Natalie nodded dumbly, just now noticing the aroma of coffee in the air. Probably she hadn’t noticed it before because she’d been too busy noticing, you know, how handsome Jack was, and the way his shirt was only halfway buttoned, and how the chest beneath was matted with dark hair, and—

Well. Suffice it to say she probably hadn’t noticed it before now because she’d had her mind on other things.

She watched as Jack heaved himself up to standing, tossed the wrench into the sink with a clatter, then crossed the kitchen to pour himself a cup of coffee. And why each of those actions, which should have been totally uninteresting, should fascinate her so much was something Natalie decided not to ponder. But the way the man moved…Mmm, mmm, mmm. There was a smoothness and poetry to his manner that belied the ruggedness of his appearance, as if he were utterly confident in and thoroughly comfortable with himself. Natalie couldn’t imagine what that must be like. She constantly second-guessed herself and she never moved smoothly.

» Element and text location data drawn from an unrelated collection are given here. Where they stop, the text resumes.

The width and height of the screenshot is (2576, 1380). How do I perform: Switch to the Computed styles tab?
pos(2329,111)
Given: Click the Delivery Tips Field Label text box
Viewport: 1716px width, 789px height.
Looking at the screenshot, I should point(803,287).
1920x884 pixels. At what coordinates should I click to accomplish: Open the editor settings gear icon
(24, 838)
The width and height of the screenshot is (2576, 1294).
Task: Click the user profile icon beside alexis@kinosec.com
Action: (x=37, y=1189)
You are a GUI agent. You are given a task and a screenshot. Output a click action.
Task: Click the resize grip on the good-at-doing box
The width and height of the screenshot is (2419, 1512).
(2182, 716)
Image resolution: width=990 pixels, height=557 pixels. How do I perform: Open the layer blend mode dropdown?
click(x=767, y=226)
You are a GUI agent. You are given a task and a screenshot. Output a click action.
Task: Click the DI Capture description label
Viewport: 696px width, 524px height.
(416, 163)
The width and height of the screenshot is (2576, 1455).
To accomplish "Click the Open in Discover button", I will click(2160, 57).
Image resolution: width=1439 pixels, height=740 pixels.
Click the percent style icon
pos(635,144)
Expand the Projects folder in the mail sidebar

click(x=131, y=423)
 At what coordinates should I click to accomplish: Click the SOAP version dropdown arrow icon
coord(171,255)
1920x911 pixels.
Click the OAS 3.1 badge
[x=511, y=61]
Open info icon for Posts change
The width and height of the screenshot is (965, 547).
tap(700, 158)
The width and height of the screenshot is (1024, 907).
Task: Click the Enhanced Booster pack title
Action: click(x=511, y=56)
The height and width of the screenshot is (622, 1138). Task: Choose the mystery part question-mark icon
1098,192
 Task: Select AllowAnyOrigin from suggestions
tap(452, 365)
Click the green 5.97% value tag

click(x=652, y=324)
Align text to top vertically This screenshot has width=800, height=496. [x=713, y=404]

Probably she put too much thought into just about everything, but she didn’t know any other way to be. Jack Miller, on the other hand, didn’t seem the type to waste time wondering if what he was doing was the right thing. Or the smart thing. Or the graceful thing. Or the anything else thing. He just did what came naturally, obviously convinced it was the right, smart, graceful or anything else thing to do. And from where Natalie was sitting, he did his thing very, very well. There was something extremely sexy about a man who was confident in and content with himself and who didn’t feel obligated to make an impression on anyone.